[dev.ssa] cmd/compile: optimize nil checks
Use faulting loads instead of test/jeq to do nil checks.
Fold nil checks into a following load/store if possible.
Makes binaries about 2% smaller.
Change-Id: I54af0f0a93c853f37e34e0ce7e3f01dd2ac87f64
Reviewed-on: https://go-review.googlesource.com/16287
Reviewed-by: David Chase <drchase@google.com>
diff --git a/src/cmd/compile/internal/gc/ssa.go b/src/cmd/compile/internal/gc/ssa.go
index 8939f14..50fc935 100644
--- a/src/cmd/compile/internal/gc/ssa.go
+++ b/src/cmd/compile/internal/gc/ssa.go
@@ -18,6 +18,9 @@
"cmd/internal/obj/x86"
)
+// Smallest possible faulting page at address zero.
+const minZeroPage = 4096
+
// buildssa builds an SSA function
// and reports whether it should be used.
// Once the SSA implementation is complete,
@@ -2428,21 +2431,12 @@
if Disable_checknil != 0 {
return
}
- c := s.newValue1(ssa.OpIsNonNil, Types[TBOOL], ptr)
+ chk := s.newValue2(ssa.OpNilCheck, ssa.TypeVoid, ptr, s.mem())
b := s.endBlock()
- b.Kind = ssa.BlockIf
- b.Control = c
- b.Likely = ssa.BranchLikely
+ b.Kind = ssa.BlockCheck
+ b.Control = chk
bNext := s.f.NewBlock(ssa.BlockPlain)
- bPanic := s.f.NewBlock(ssa.BlockPlain)
b.AddEdgeTo(bNext)
- b.AddEdgeTo(bPanic)
- s.startBlock(bPanic)
- // TODO: implicit nil checks somehow?
- chk := s.newValue2(ssa.OpPanicNilCheck, ssa.TypeMem, ptr, s.mem())
- s.endBlock()
- bPanic.Kind = ssa.BlockExit
- bPanic.Control = chk
s.startBlock(bNext)
}
@@ -3827,18 +3821,6 @@
case ssa.OpArg:
// memory arg needs no code
// TODO: check that only mem arg goes here.
- case ssa.OpAMD64LoweredPanicNilCheck:
- if Debug_checknil != 0 && v.Line > 1 { // v.Line==1 in generated wrappers
- Warnl(int(v.Line), "generated nil check")
- }
- // Write to memory address 0. It doesn't matter what we write; use AX.
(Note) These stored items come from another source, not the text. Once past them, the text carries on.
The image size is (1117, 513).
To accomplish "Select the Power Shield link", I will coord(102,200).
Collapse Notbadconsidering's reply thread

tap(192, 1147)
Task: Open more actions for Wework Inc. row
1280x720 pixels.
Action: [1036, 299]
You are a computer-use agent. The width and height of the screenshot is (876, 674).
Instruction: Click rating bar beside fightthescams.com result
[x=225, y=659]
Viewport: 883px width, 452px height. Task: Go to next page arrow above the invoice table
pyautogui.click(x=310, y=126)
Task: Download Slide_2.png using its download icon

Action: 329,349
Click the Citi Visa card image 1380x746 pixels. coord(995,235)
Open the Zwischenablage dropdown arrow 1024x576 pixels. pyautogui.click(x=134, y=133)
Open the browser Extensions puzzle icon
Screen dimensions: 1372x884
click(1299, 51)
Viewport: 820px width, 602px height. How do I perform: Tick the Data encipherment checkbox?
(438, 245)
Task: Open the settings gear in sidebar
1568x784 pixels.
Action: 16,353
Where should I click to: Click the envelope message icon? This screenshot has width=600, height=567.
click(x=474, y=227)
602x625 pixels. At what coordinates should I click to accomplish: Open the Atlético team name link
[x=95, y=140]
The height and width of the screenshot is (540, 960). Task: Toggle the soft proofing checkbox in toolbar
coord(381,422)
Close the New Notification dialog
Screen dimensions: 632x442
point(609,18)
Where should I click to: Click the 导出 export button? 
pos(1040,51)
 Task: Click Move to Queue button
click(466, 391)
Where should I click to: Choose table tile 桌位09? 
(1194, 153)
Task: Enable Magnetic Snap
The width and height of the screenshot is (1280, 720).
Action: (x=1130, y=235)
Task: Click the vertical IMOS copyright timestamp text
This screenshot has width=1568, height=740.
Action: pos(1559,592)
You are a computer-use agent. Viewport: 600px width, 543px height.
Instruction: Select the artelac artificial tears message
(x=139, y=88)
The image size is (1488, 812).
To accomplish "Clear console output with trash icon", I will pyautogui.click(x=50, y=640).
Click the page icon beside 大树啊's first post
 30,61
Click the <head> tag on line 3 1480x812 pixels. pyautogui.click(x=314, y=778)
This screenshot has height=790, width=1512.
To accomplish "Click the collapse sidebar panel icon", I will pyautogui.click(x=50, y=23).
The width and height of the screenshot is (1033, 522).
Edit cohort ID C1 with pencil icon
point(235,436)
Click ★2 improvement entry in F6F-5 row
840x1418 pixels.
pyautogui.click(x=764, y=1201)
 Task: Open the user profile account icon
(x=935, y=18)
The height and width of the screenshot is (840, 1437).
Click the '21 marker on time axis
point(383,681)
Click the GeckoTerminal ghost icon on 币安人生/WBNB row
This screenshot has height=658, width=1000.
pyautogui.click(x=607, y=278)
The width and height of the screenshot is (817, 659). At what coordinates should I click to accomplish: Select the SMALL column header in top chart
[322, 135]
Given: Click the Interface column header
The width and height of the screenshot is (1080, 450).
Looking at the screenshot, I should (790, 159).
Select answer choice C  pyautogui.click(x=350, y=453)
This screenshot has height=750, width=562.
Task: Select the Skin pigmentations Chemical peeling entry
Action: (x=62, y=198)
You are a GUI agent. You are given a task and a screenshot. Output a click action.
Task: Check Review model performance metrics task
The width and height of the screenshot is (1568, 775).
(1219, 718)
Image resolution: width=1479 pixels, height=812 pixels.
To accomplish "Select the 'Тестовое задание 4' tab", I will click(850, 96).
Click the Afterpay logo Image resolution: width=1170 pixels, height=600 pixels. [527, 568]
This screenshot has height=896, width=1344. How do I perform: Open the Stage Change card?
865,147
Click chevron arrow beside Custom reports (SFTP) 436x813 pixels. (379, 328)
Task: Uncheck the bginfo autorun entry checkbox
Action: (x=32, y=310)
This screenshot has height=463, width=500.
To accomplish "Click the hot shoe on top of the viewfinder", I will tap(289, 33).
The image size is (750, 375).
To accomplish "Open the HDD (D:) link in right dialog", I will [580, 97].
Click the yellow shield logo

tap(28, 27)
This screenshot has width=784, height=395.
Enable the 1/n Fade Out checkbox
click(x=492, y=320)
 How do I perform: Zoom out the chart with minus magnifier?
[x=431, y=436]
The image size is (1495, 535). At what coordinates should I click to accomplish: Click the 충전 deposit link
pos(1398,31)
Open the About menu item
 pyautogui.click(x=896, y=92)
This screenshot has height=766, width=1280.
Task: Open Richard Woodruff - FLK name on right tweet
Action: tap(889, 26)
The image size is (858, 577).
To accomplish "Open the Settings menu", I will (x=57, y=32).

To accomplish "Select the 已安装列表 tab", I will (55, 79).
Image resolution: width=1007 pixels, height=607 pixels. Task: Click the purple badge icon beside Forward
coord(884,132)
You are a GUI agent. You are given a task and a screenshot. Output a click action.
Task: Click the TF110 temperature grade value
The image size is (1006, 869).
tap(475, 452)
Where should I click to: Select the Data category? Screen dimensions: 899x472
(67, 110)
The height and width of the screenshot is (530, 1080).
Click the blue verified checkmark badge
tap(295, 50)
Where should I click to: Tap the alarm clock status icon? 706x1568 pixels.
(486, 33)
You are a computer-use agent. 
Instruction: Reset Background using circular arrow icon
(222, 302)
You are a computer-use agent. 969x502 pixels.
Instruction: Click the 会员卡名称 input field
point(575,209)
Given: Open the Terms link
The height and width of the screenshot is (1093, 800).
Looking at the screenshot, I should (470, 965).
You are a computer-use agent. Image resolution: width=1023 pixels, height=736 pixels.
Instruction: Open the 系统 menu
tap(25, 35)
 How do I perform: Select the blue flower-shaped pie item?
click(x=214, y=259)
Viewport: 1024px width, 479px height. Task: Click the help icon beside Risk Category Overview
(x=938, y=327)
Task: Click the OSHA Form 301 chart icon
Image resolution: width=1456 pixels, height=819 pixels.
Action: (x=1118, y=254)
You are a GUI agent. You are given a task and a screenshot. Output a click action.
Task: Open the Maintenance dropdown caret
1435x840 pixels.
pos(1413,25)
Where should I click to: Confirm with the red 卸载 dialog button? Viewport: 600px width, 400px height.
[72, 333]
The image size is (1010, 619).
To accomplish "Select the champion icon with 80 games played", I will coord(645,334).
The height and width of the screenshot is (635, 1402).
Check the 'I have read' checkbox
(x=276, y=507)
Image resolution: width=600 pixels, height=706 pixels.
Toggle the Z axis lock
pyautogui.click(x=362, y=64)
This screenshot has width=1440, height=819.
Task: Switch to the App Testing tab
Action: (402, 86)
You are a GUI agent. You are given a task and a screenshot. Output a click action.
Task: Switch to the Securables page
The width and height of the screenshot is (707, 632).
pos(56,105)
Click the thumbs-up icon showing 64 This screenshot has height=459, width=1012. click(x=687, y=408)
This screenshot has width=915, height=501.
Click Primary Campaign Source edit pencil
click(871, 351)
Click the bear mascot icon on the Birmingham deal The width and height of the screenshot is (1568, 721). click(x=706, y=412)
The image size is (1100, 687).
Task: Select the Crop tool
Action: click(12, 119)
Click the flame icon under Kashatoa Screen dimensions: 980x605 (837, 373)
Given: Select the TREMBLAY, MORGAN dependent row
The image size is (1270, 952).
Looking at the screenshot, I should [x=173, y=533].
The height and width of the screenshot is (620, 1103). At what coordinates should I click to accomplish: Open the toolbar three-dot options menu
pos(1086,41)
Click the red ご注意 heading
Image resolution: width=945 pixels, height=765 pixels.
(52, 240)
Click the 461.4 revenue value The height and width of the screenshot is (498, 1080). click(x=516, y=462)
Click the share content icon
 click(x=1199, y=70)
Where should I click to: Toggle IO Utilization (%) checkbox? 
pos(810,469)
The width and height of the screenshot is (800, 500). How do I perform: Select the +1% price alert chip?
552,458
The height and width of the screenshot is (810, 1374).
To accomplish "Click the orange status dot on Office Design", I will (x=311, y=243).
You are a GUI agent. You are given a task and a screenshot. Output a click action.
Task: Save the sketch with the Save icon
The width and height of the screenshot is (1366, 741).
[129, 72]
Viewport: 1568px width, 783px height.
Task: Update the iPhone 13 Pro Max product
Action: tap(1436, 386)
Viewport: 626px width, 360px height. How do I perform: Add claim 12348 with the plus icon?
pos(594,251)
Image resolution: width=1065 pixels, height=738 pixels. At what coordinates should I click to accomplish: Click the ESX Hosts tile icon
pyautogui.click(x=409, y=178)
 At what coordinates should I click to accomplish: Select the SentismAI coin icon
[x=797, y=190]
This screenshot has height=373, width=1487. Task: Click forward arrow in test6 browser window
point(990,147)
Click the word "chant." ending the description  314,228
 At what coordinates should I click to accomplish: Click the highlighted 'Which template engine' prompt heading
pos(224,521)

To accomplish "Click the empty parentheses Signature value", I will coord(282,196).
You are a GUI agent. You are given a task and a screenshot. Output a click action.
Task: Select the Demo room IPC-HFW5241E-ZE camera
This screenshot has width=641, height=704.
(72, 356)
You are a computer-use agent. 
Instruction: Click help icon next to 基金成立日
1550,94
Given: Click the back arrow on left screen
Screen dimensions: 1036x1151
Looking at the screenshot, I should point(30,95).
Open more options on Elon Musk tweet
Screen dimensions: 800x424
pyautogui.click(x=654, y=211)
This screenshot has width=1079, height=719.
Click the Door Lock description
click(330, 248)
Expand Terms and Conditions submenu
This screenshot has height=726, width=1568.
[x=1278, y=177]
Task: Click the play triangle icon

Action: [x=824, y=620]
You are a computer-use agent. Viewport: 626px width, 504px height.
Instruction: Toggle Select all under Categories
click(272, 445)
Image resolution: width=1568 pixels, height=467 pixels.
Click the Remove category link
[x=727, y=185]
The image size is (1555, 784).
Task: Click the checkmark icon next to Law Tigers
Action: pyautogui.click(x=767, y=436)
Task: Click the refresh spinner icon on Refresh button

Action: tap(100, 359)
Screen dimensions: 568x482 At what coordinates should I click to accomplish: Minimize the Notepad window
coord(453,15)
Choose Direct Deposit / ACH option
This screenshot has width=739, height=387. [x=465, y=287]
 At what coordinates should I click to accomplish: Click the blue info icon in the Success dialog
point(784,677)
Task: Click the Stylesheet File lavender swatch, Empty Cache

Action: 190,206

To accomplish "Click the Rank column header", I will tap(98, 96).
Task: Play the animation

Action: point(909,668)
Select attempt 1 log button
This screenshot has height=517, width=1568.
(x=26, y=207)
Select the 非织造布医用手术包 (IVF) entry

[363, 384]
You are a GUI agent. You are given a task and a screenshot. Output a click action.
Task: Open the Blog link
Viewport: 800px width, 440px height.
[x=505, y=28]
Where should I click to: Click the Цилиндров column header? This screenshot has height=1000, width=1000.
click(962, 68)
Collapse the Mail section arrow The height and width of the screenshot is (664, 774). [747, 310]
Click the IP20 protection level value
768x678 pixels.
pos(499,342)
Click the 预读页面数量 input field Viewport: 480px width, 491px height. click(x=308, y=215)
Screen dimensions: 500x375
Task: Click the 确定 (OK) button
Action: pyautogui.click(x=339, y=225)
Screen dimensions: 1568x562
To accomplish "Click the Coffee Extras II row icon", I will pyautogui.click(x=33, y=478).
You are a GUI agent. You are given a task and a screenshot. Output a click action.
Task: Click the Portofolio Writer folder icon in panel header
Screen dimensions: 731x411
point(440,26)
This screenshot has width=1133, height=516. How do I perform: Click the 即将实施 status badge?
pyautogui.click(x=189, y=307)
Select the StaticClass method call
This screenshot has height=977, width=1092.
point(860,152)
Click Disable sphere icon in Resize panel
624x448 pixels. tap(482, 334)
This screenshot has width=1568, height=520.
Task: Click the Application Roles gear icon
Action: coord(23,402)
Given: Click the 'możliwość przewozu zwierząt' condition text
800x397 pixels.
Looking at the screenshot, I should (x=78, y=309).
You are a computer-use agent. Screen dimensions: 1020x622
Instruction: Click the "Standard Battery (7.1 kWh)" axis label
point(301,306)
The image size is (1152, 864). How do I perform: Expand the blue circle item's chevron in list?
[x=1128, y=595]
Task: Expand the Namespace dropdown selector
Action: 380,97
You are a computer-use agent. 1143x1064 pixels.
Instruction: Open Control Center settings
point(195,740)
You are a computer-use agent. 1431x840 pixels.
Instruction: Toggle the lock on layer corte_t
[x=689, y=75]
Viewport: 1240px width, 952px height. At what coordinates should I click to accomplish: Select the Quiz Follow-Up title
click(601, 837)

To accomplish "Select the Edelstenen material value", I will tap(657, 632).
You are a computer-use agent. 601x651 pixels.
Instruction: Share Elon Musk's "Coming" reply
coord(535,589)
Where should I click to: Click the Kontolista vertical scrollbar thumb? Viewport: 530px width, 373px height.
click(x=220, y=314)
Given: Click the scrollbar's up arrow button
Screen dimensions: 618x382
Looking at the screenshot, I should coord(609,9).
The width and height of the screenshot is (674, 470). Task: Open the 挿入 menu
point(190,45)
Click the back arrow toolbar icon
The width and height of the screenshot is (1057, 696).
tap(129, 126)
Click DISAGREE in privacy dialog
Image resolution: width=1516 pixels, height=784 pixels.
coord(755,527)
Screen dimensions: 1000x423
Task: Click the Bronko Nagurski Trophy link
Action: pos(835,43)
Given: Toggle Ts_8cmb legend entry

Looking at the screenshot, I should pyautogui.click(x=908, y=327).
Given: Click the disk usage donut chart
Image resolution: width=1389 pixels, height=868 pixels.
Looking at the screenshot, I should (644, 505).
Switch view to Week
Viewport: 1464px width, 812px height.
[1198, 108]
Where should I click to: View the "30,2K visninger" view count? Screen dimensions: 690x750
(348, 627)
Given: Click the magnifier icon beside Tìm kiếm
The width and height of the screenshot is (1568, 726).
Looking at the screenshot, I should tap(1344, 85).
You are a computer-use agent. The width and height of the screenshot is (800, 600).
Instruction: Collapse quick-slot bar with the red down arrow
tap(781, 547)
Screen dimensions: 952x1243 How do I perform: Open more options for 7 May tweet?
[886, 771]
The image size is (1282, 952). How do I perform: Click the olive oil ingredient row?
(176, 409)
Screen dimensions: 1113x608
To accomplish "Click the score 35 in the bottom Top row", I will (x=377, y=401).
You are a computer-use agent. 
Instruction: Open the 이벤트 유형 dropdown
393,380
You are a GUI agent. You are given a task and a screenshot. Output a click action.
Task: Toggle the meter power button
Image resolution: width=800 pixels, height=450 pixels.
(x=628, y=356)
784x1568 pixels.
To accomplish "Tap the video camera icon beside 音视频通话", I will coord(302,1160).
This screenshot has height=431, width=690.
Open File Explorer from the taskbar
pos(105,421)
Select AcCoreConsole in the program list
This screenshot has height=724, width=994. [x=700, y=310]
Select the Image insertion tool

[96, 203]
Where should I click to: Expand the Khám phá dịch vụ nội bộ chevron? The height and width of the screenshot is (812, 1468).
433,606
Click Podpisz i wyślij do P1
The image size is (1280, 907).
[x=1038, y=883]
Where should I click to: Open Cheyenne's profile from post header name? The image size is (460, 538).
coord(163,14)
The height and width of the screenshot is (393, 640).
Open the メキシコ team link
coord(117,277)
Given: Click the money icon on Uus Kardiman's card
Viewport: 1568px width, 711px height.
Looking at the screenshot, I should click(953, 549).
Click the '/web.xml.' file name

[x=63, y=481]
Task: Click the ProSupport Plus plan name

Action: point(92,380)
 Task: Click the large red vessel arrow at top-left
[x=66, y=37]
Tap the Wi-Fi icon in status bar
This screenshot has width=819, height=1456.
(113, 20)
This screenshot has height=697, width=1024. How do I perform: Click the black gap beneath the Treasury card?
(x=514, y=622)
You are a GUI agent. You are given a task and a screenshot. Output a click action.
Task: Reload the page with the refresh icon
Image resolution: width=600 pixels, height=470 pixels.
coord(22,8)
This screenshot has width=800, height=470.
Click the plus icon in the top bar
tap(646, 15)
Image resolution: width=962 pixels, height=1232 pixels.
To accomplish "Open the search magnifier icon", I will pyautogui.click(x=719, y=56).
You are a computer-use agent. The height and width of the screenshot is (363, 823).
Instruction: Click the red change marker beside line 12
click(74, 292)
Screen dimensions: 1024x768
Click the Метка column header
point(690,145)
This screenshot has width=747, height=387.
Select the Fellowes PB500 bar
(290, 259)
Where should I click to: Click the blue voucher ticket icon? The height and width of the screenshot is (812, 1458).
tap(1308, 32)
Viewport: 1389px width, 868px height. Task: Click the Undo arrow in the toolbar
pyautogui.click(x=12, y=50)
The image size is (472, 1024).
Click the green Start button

- // Input 0 is the pointer we just checked, use it as the destination.
- r := regnum(v.Args[0])
- q := Prog(x86.AMOVL)
- q.From.Type = obj.TYPE_REG
- q.From.Reg = x86.REG_AX
- q.To.Type = obj.TYPE_MEM
- q.To.Reg = r
case ssa.OpAMD64LoweredGetClosurePtr:
// Output is hardwired to DX only,
// and DX contains the closure pointer on
@@ -3986,6 +3968,44 @@
Gvardef(v.Aux.(*Node))
case ssa.OpVarKill:
gvarkill(v.Aux.(*Node))
+ case ssa.OpAMD64LoweredNilCheck:
+ // Optimization - if the subsequent block has a load or store
+ // at the same address, we don't need to issue this instruction.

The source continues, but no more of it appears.